非常にダイナミックだ。躍動感に溢れている。空気がごっそり大移動している。

地球の、そして宇宙の広大さを感じさせる。

渦。

我々ちっぽけな人間様からすれば大いなる脅威だが(本当に脅威なのでくれぐれもご安全に!!)、地球から見ればちょっとした渦に過ぎない。

木星の渦。

木星の大赤斑なんか、地球2個はすっぽり入っちゃう。ジェット気流が吹き荒れているのにこの大きさ。スケールが違う。(急激に縮小してて21世紀中ごろには消滅しちゃうんじゃないか、って言われているけど。)

シャボン玉の渦

https://www.creativereview.co.uk/planet-tozer/

シャボン玉の表面を見ると、洗剤がクルクルっと渦巻いているのが見える。

蚤から見れば強大な力を持った渦だろう。僕たち人間様には指先でつついて割れるのにね。
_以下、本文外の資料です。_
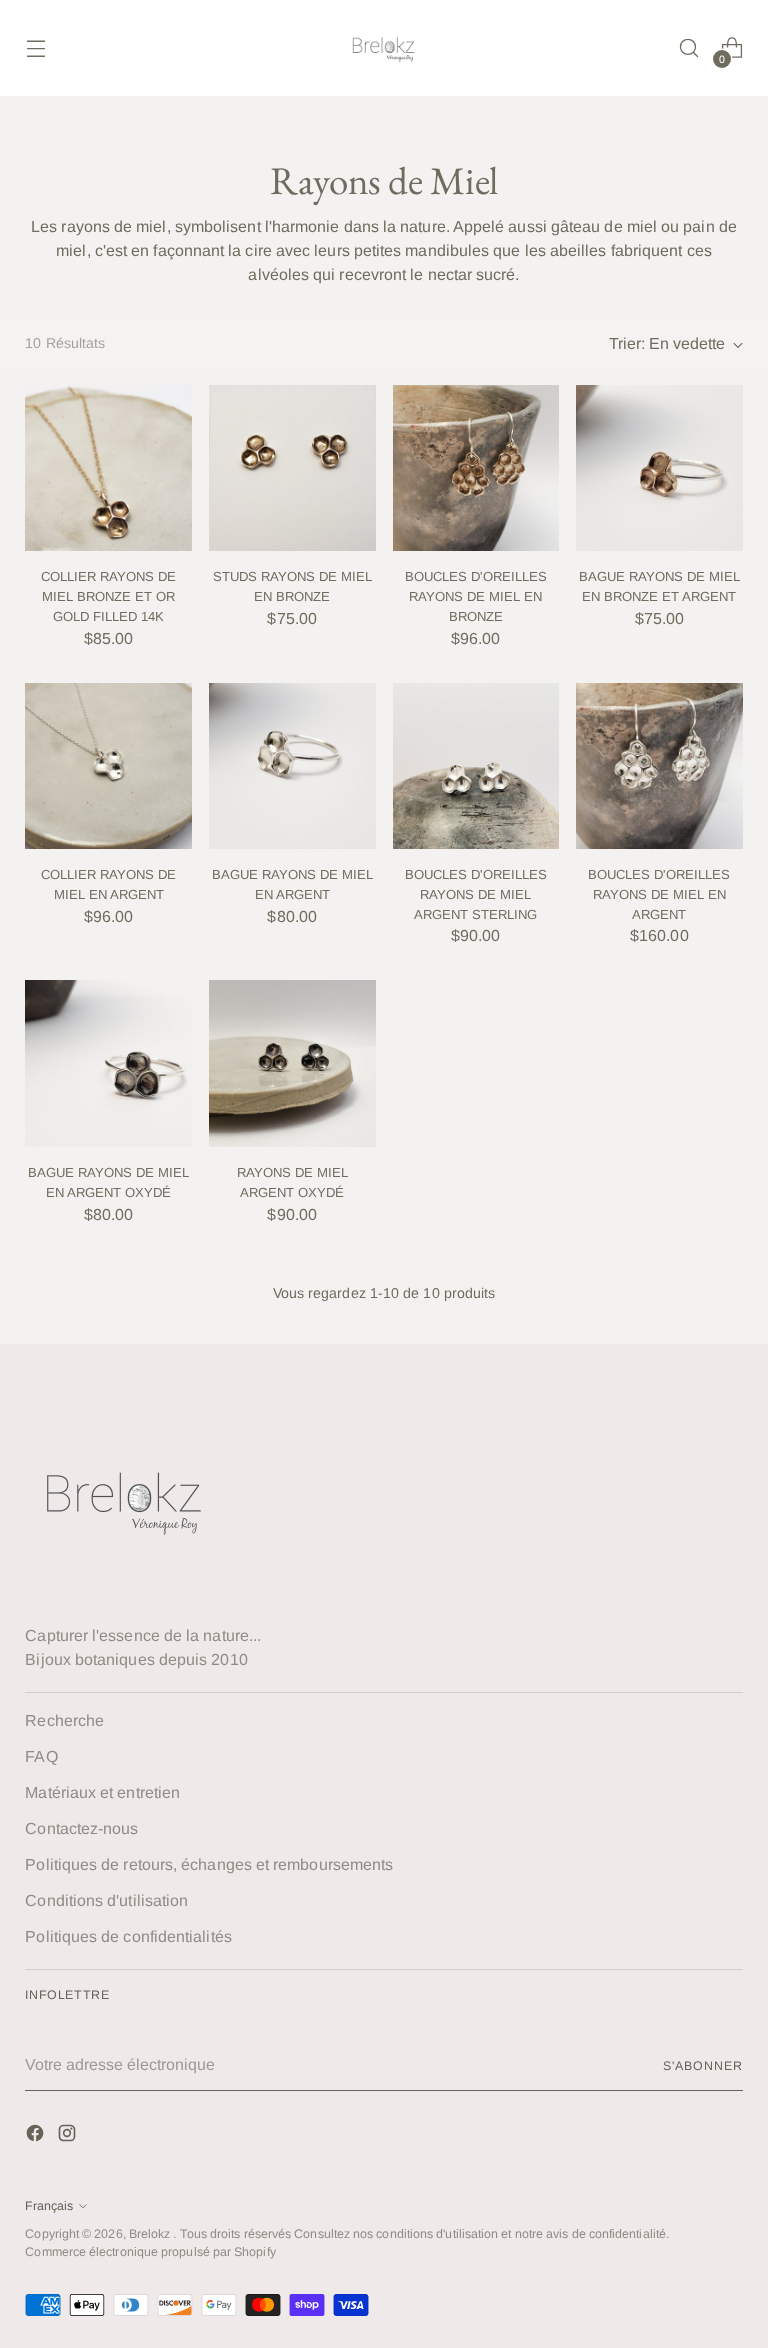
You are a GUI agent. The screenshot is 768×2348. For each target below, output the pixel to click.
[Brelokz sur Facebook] (37, 2136)
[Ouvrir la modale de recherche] (689, 48)
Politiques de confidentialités (128, 1936)
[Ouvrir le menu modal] (35, 48)
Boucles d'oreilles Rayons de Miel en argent (659, 894)
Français (49, 2206)
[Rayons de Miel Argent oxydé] (292, 1063)
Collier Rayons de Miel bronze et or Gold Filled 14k (108, 596)
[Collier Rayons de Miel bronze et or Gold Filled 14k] (108, 468)
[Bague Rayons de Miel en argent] (292, 766)
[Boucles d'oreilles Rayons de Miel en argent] (659, 766)
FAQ (41, 1756)
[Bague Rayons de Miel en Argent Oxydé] (108, 1063)
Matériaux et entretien (102, 1792)
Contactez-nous (81, 1828)
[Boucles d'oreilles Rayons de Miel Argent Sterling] (476, 766)
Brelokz (151, 2234)
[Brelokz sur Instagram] (69, 2136)
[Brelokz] (384, 48)
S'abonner (702, 2066)
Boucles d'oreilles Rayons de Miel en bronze (476, 596)
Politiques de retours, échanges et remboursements (209, 1864)
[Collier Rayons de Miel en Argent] (108, 766)
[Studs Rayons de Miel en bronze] (292, 468)
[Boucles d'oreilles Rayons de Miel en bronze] (476, 468)
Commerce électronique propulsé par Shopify (150, 2252)
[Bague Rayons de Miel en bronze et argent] (659, 468)
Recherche (64, 1720)
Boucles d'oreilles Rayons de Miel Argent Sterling (476, 894)
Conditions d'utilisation (106, 1900)
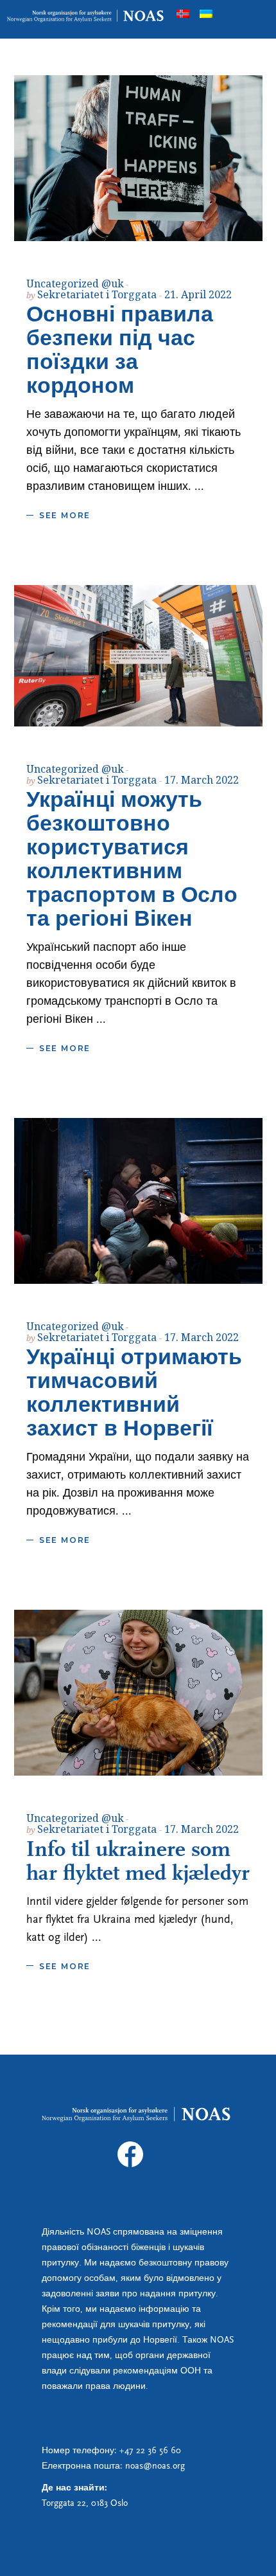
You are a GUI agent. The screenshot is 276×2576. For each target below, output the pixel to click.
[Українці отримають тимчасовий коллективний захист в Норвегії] (138, 1201)
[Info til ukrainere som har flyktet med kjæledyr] (138, 1693)
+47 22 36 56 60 (150, 2451)
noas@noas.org (155, 2466)
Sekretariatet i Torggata (98, 294)
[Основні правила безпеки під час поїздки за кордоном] (138, 158)
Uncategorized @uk (75, 283)
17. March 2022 (201, 780)
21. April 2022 (198, 294)
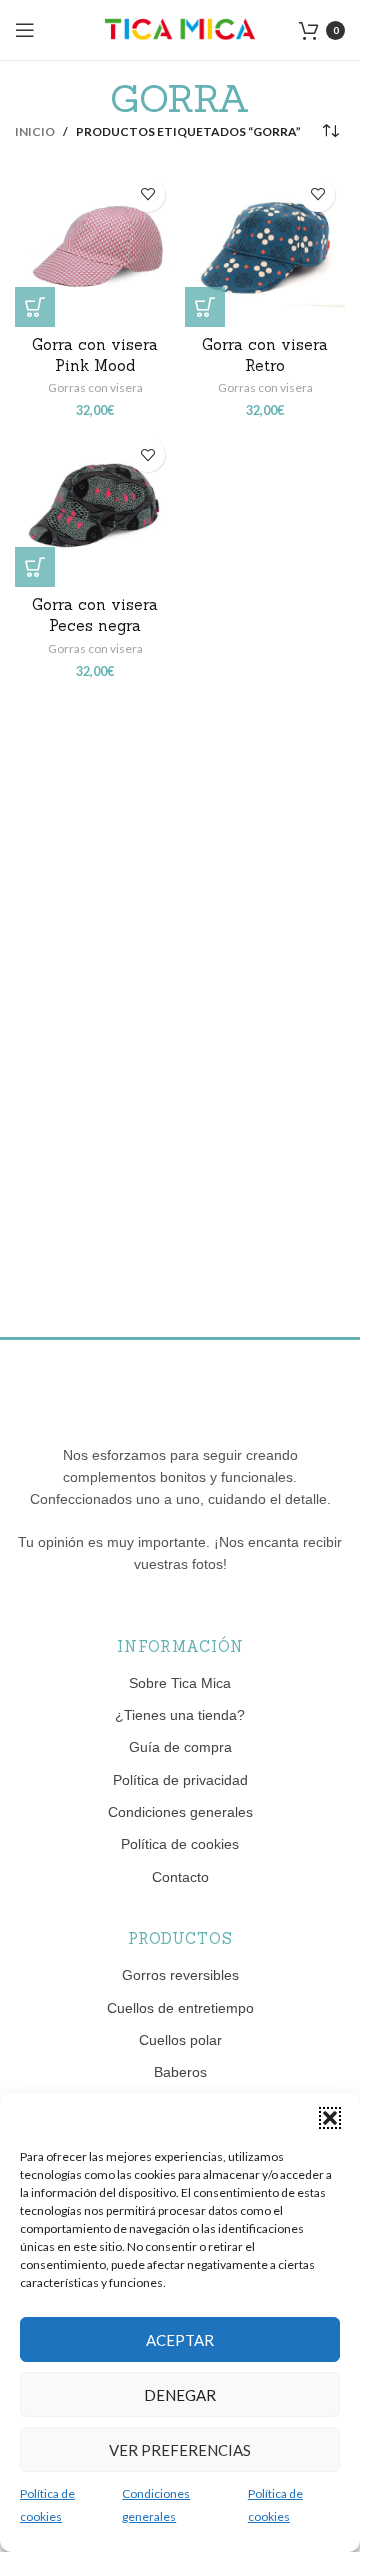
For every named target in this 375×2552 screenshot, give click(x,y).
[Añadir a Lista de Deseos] (147, 194)
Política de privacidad (180, 1780)
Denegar (180, 2395)
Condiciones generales (180, 1812)
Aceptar (180, 2340)
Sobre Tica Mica (180, 1683)
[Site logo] (180, 28)
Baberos (180, 2072)
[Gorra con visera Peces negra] (95, 507)
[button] (330, 2118)
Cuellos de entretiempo (180, 2008)
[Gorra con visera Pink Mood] (95, 247)
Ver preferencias (180, 2450)
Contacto (180, 1877)
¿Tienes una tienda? (180, 1715)
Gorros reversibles (180, 1975)
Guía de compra (180, 1747)
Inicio (35, 131)
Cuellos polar (180, 2040)
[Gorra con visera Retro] (265, 247)
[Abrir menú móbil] (25, 30)
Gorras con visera (95, 387)
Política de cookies (180, 1844)
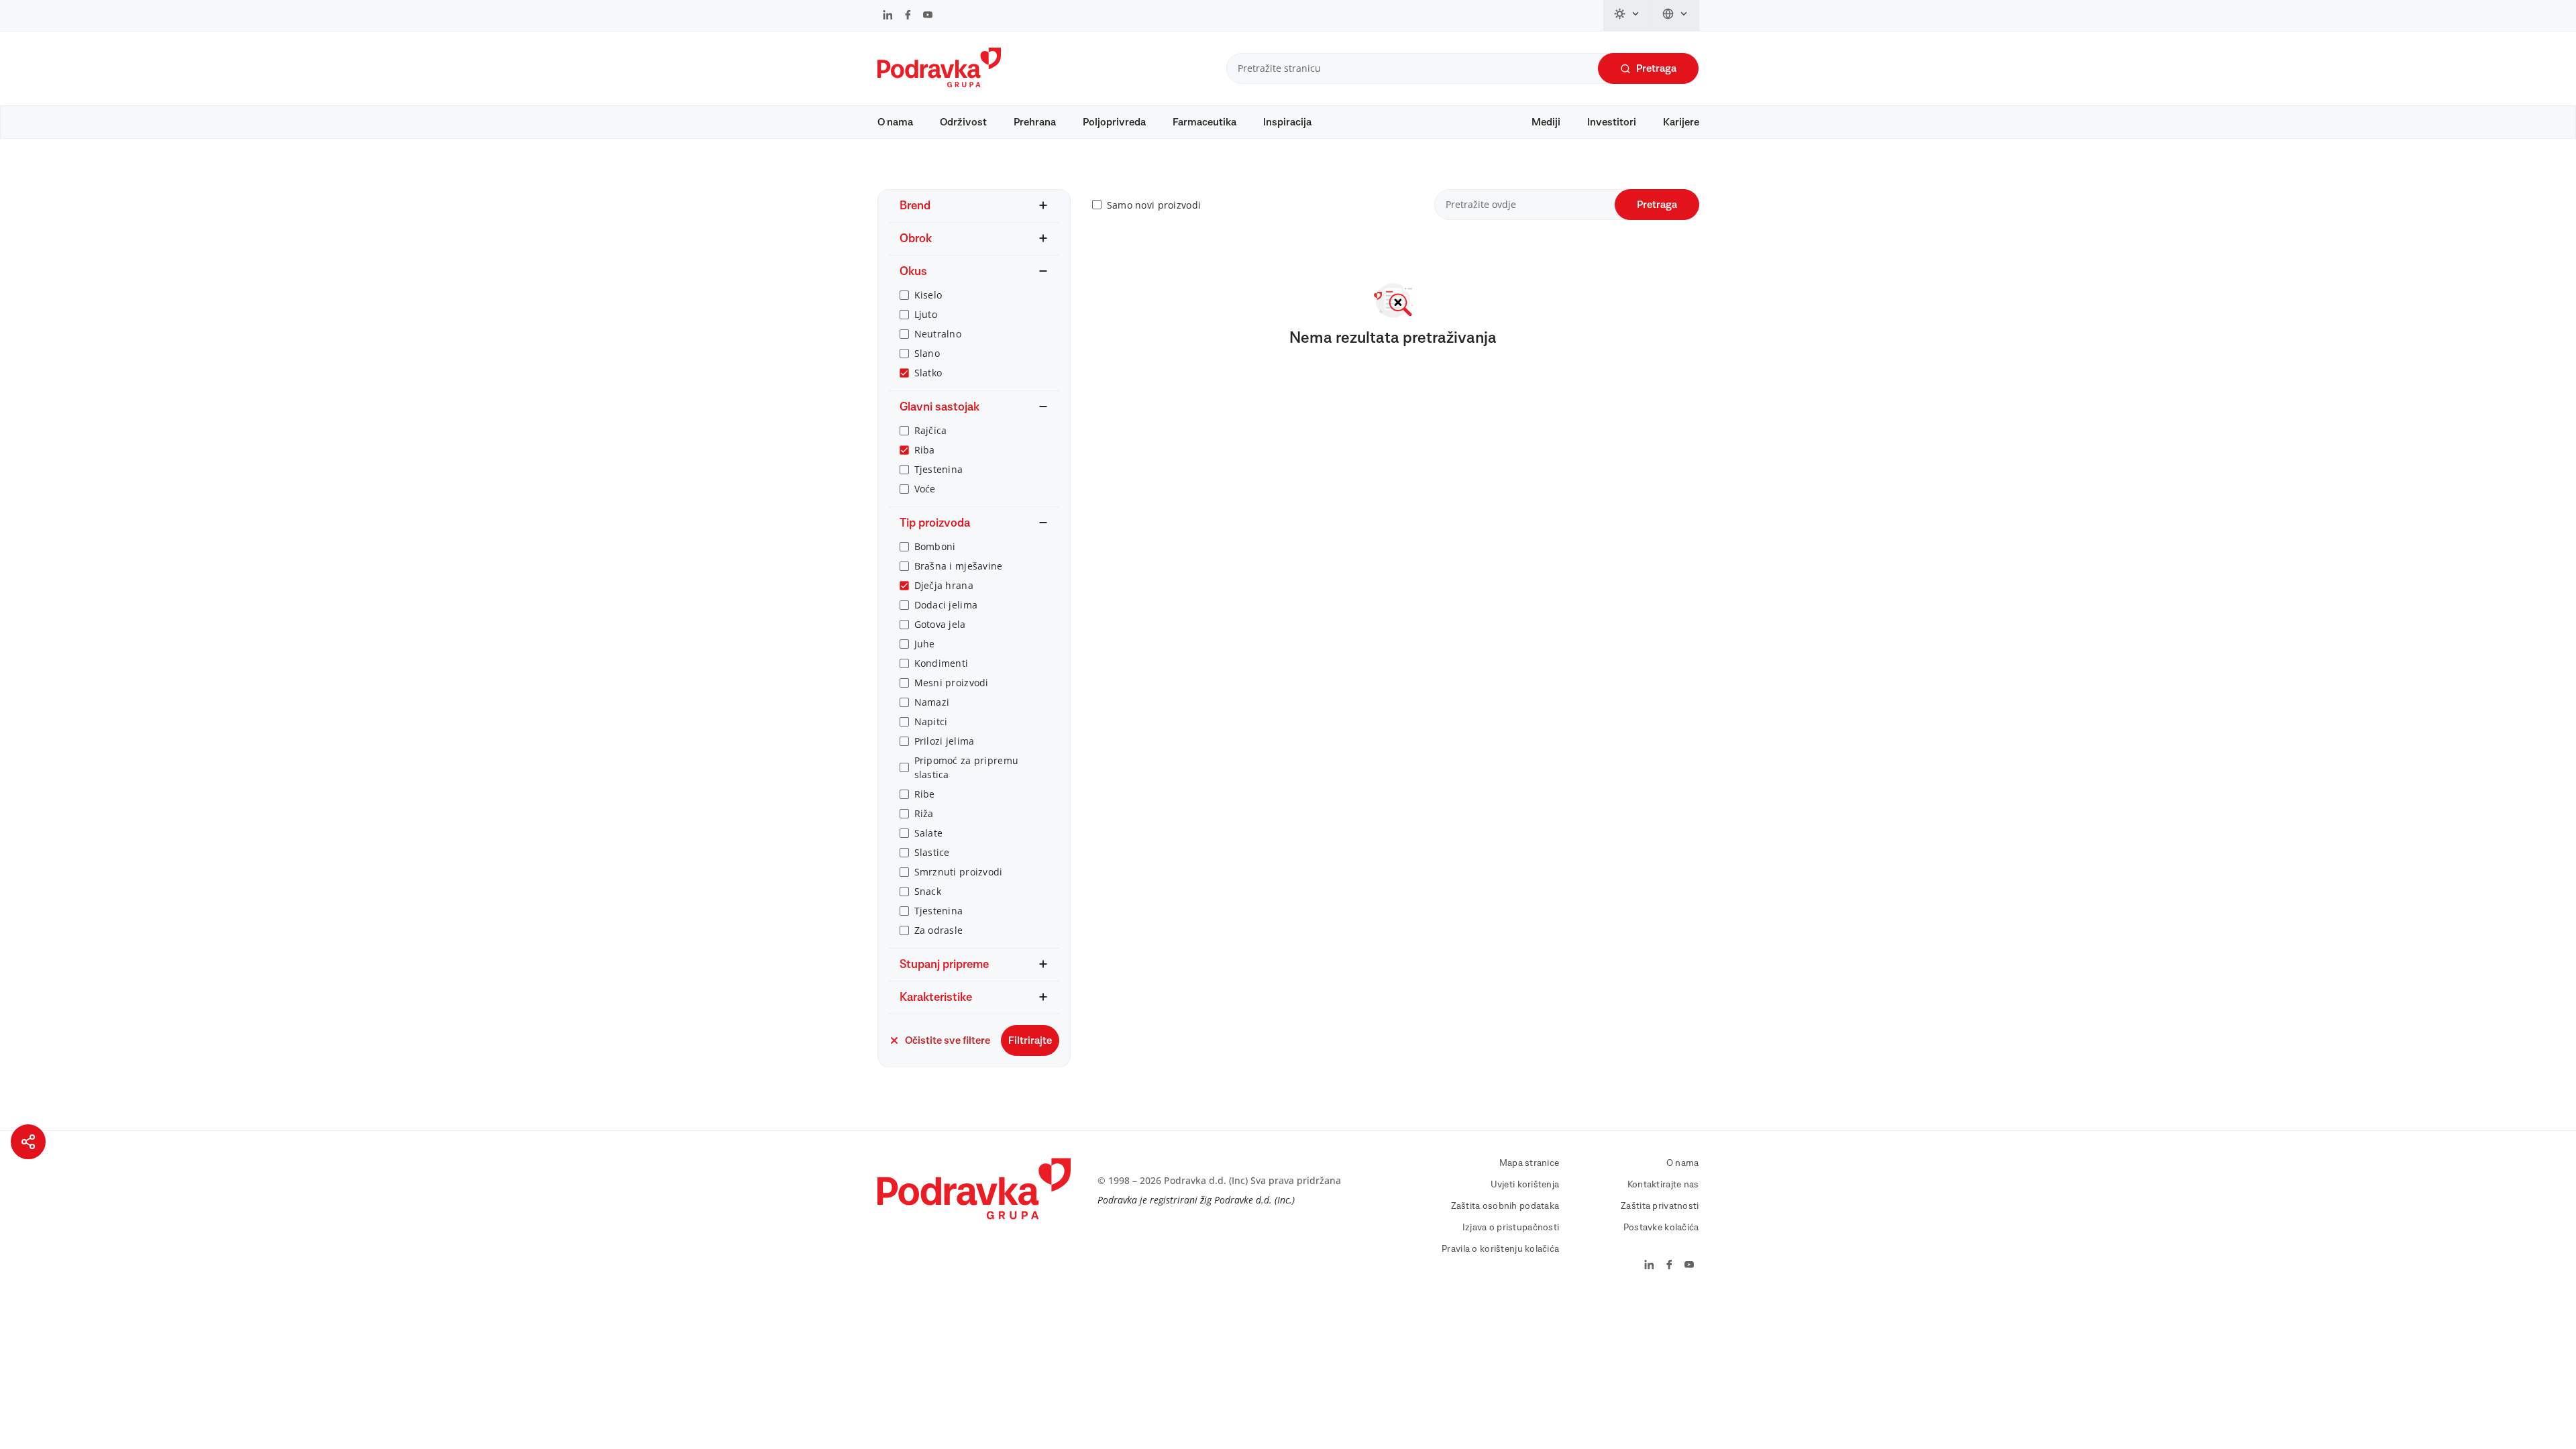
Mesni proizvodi (951, 682)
どの視点で見るかによって見え方がまったく異なったものになる。

僕たちは人間という生物で、社会があって、地位があって、いつも何かに縛られてる。(少なくとも僕はね。)

その人間は何億といて、人間様が住んでいる地球は広大。死ぬまでに探索しきることができない、悔しいけど。

でもそのでっかい地球も太陽系を構成する惑星のひとつで、地球がすっぽり収まっちゃうジェット気流の渦を持った木星がいて、その木星の10倍の大きさの太陽がある。そんなでっかいでっかい太陽の直系の1500倍以上ある恒星が発見されているし、恒星は銀河の中のちっぽけな一つの星。

「だから何だよ」って飛んできそうだけども、別に何でもない、ただそれだけのこと。

 

そういうことに思いを馳せるといろいろと吹っ切れてチャレンジできる気がするよね。とはいえ目の前のちっぽけな悩みに振り回されながら生きていくんだろうけど、これまでのように。

 

何の話だっけ?

そうだ、台風が美しく見えたって話だった。

僕には台風が美しく見えたし、同時に木星の大赤斑とシャボン玉の渦が頭に浮かんだ。

蚤には僕らがどう映っているだろう。

人間様のスケールからしたらシャボン玉の表面は表“面”(2次元)だけど、蚤から見たら溺れる(高さ方向がある)液体で3次元となるよな。人間様から見りゃ糸はただの線(1次元)だけど蚤はその上を歩けるから2次元になるかな。小さく小さくミクロで見ていけば次元は上がるしマクロで見れば次元は下がるのでは、などと。

 

台風19号を見てそんなことを考えていたら朝になった。

最後に。

台風を美しいと思うなんざ、なんて不謹慎な野郎だ。と野次が今にも聞こえそうである。

でもそれは、「この包丁は美しい…」と眺めている人間に対して「包丁で刺し殺された人間もいるんやぞ、不謹慎な」と言っているようなものだろう?